The second thing to note is that this particular variance is employed by a publisher whose DTD, like the Portico normalization target DTD, is a version of the NLM Journal Archiving Tag Set. In fact, nearly a third of the different publisher vocabularies currently processed by Portico are some version or variant of the NLM journal archiving or journal publishing DTDs. There is no question that the transformations to normalize this content are considerably simpler, and quicker and easier to create, than those for content based on DTDs outside this tag set family. But they are not simply identity transforms—and they are not precisely because of this semantic variation. For example, Portico has found:

  • A publisher who places text (for example, punctuation, such as a period after an author’s middle initial) in a processing instruction, rather than in the text of the element
  • A publisher who extracts the content of the id attribute of a <p> (paragraph) element and inserts it at the beginning of the text of that paragraph (but only for two of the journal titles in that publisher content stream)
  • A publisher who employs default style information for table cell (<td>) elements when the style attribute is omitted
  • A publisher who generates the text “(Russian).” or “(French).” in citation elements whenever the xml:lang attribute of the article-title element has a value of “ru” or “fr,” respectively, and does not otherwise employ the xml:lang attribute for that element
  • A publisher whose value for publication month is “32”

Semantic Variance: An Interoperability Limit?

“One person’s tag abuse,” as Wendell Piez says, “is always someone else’s ad hoc emergent semantics.” [Piez 2002] “Month 32” is in fact not a mistake, and it is not bad data. It constitutes that publisher’s encoding scheme for publication dates—a scheme that, from that publisher’s point of view, was not “natively” accommodated by the child elements provided in the existing pub-date element in the version of NLM DTD then in use by them. So long as the content remains internal to the publisher’s own workflow, “month 32” is, semantically speaking, both intelligible and “ontologically correct.” What it is not—especially absent any documentation or provision of a controlled vocabulary and accompanying transformation—is (automatically) interoperable with an external system.

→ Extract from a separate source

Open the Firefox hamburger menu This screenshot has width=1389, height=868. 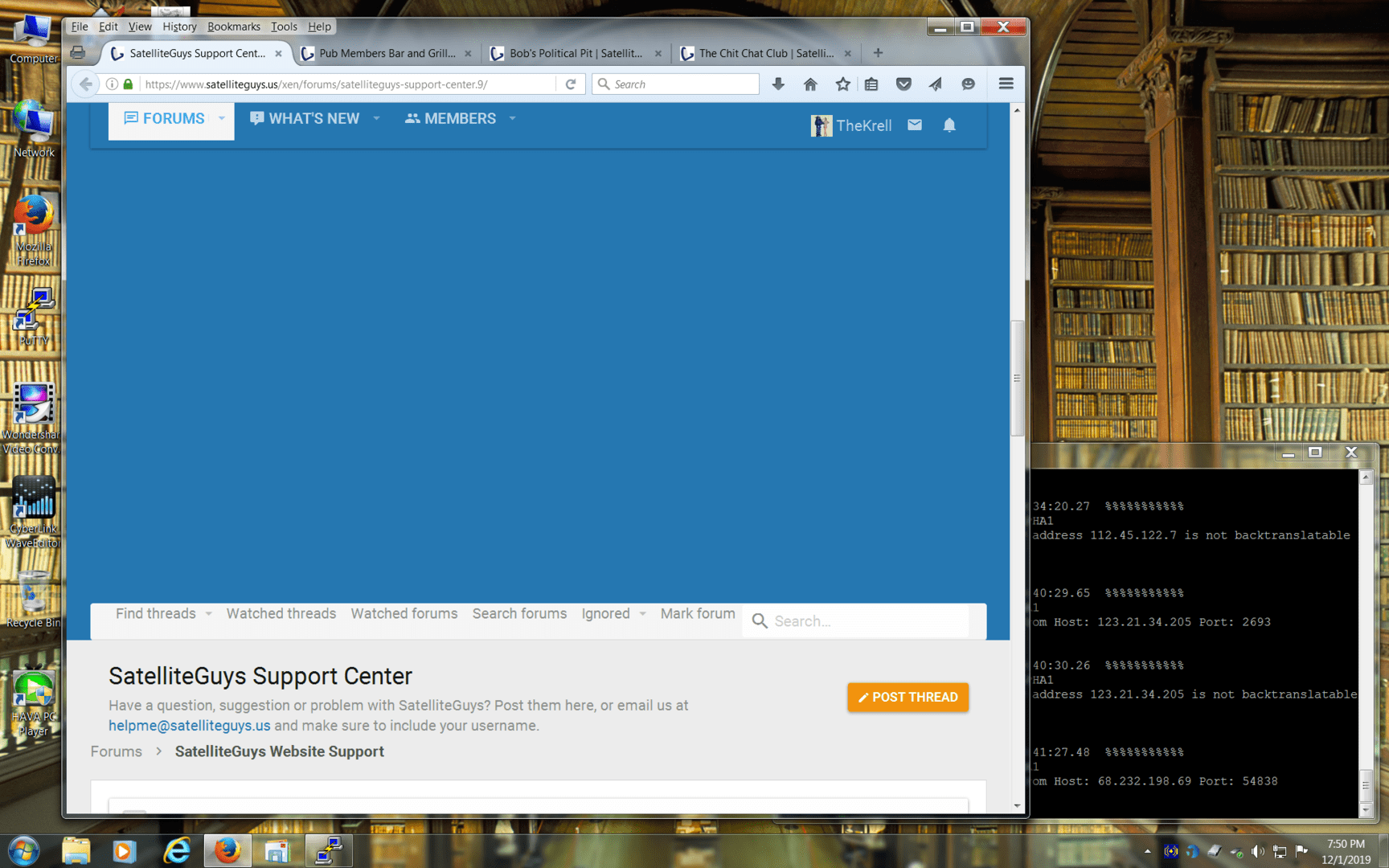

Portico’s experience with the limits of semantic interoperability even in nominally shared vocabularies, or in vocabularies designed to model a shared domain such as that of a scholarly journal article is by no means singular. It recapitulates the experience of many engaged in the acquisition, curation, and preservation of digital collections, whether of digitized or born-digital content. It echoes their experiences as they have attempted to develop institutional policies for metadata internally, across their own collections, and in their attempts to share standards-based metadata externally, whether as participants in aggregations of cultural collections, or in the interchange of those collections for purposes of preservation.[3] It has been the subject as well of considerable study in the XML community, almost since the release of XML standard—indeed, coeval with the use of XML’s parent specification, SGML.[4]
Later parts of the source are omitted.